I want to divide that box into sub boxes according to the dividing point DP[x,y] into box [ax ay bx by] that may locate close to each other.
Here are examples for illustrating the idea:
I tried to calculate and make it by my hand but they are hundreds, I stuck. Is there any Matlab function to do that?
My question is: How to divide a bounding box into sub boxes according to the specific points?
I used the function point2bbox described here, but it does not a suitable solution in this case because the points are not in the corners of the box.
Here is an example of what I want to do:
bound box = [341 91 24 74]
x = 341, y = 91, width = 24 , height = 74
DP1(349,49) , DP2 (360,70)
points to calculated are: a1(349,91),a2(350,91),a2(360,91), and a3(361,91)
The corners points of big box are: A(341,91), B(365,91), C(341,17), and D(365,17)
bbox1 = [341 91 8 74], bbox2 = [350 91 10 74], and bbox3 =[361 91 4 74].
see the picture below for more clarifying:
Could you suggest any idea to do that, please? I appreciate any help.
Here are the solution steps of my question to divide the Big box to three boxes. Maybe it could help another one.
%% Big box values in [ax,ay,bx,by]
bound = [341,91 ,365,17];
%% Two Divide Points are: [349,49,360,70]in form [x1,y1,x2,y2]
% store as struct
DP =struct('dividePoint1',{349,49},'dividePoint2',{360,70});
DP2 = [DP(1,1).dividePoint1;DP(1,1).dividePoint2];
DP1x = DP(1,1).dividePoint1;
DP1y = DP(1,2).dividePoint1;
DP2x = DP(1,1).dividePoint2;
DP2y = DP(1,2).dividePoint2;
%% Put the two points in one vector
DPmat = [DP1x DP1y;DP2x DP2y];
%% Sort Points
DPSorted = sort(DPmat,'ascend');
%% convert bound to 4 values [ax,ay,bx,by]

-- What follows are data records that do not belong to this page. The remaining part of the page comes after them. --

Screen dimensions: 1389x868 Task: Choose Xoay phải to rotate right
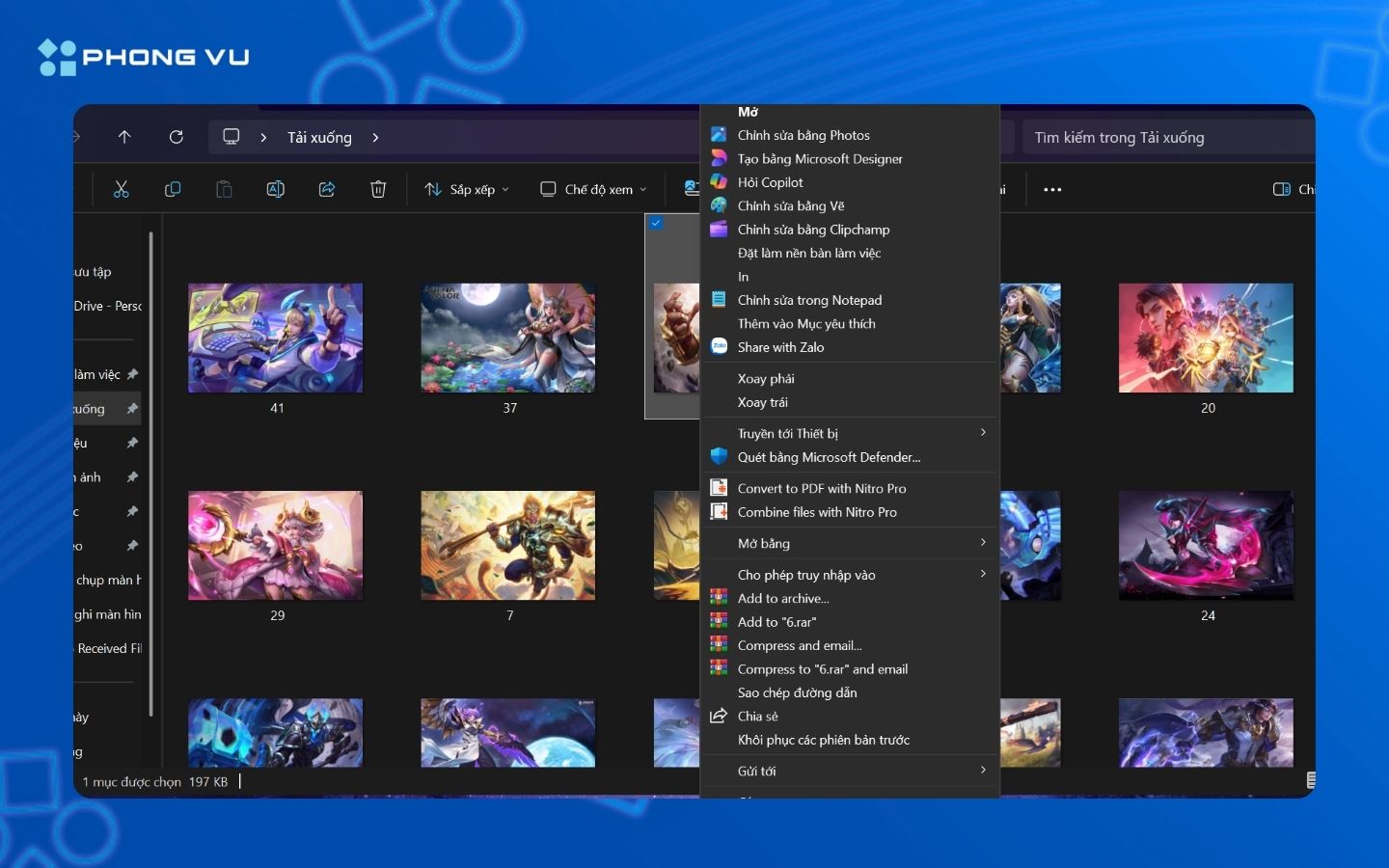coord(766,378)
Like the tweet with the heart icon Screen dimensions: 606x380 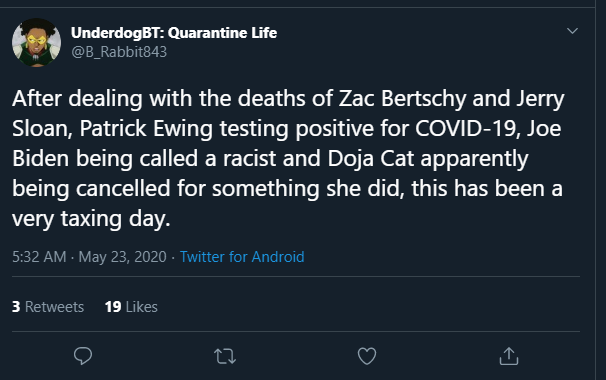tap(367, 356)
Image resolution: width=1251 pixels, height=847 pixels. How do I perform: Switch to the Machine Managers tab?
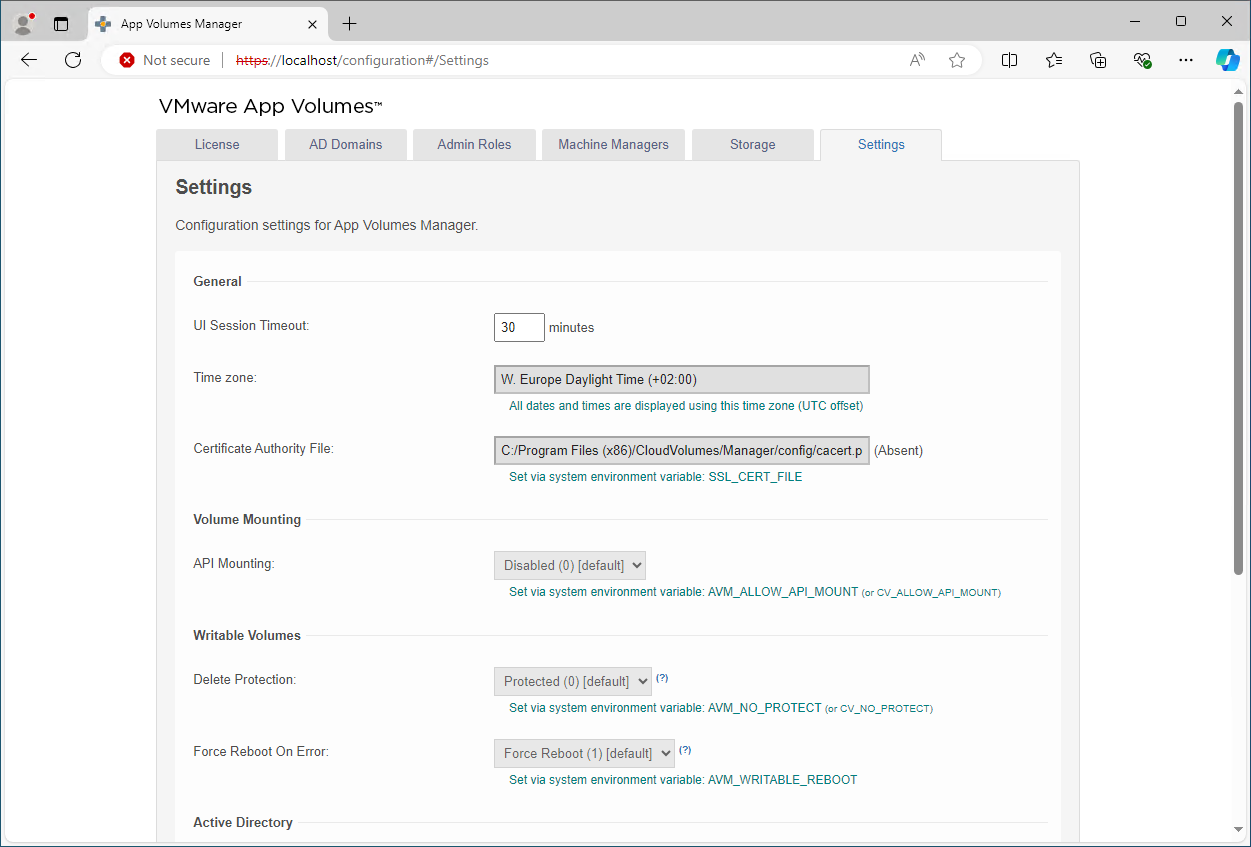[613, 144]
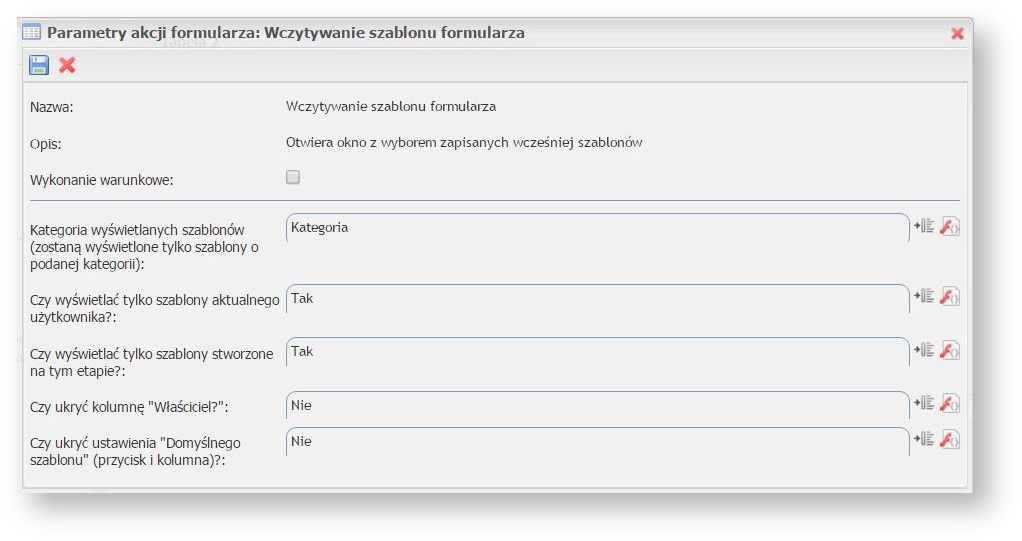Click the Domyślnego szablonu settings field
Screen dimensions: 1022x541
point(596,441)
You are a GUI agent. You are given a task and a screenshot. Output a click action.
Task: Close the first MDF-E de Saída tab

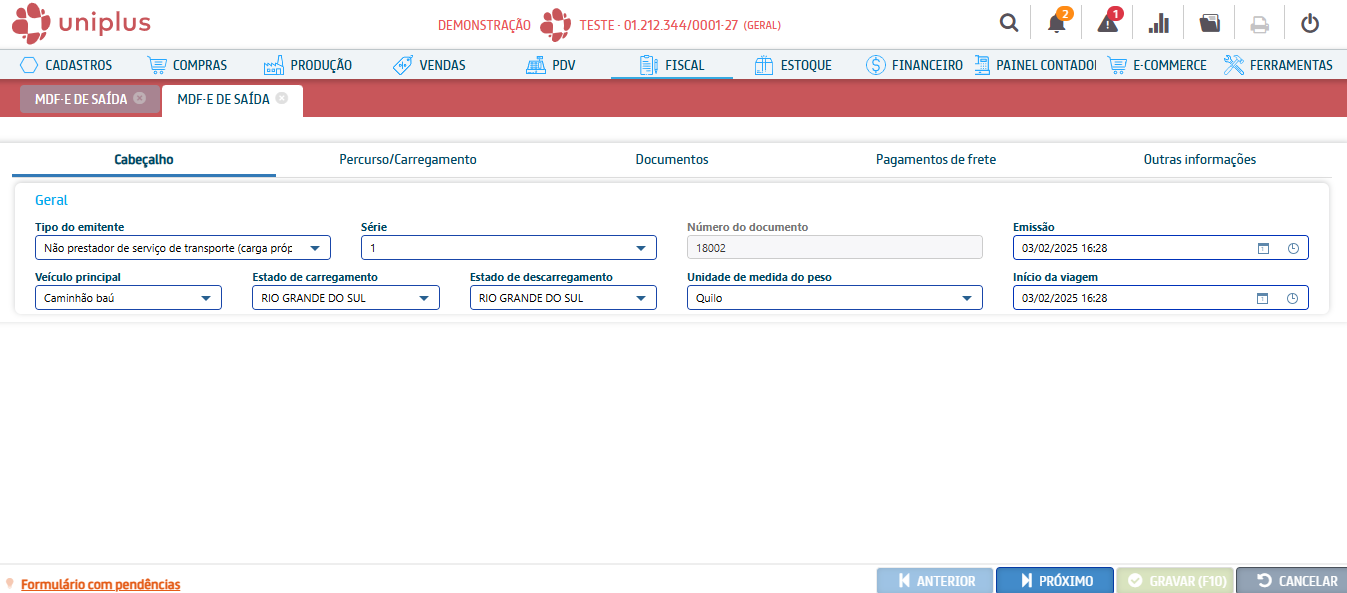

axBound =bound(1);ayBound = bound(2);bxBound = bound(3);byBound = bound(4);
%% Initial empty x-axis value
XsValues = {};
%% loop to divide two values to four values DP1,DP1+1,DP2,DP2+1
for k = 1:(numel(DP2))
boxes = [DPSorted(k,1),DPSorted(k,1)+1];
XsValues = [XsValues;boxes];
end
%% rearrang the points
% convert x-axis values to matrix
xBoxes = cell2mat(XsValues);
xValues = [xBoxes(1,:),xBoxes(2,:)];
subBox1 = [axBound,ayBound,xValues(1),byBound];
subBox2 = [xValues(2),ayBound,xValues(3),byBound];
subBox3 = [xBoxes(4),ayBound,bxBound,byBound];
%% all subBoxes in one matrix
AllBoxes = [subBox1;subBox2;subBox3];
I appreciate all of your help.
If it need improve you can help us also.
Well, another in my opinion clearer option is using mat2cell: https://www.mathworks.com/help/matlab/ref/mat2cell.html
Suppose your matrix origMat is a 22x74 matrix, that you want to split it to three matrices sized 8x74, 10x74 and 4x74 - as in your example.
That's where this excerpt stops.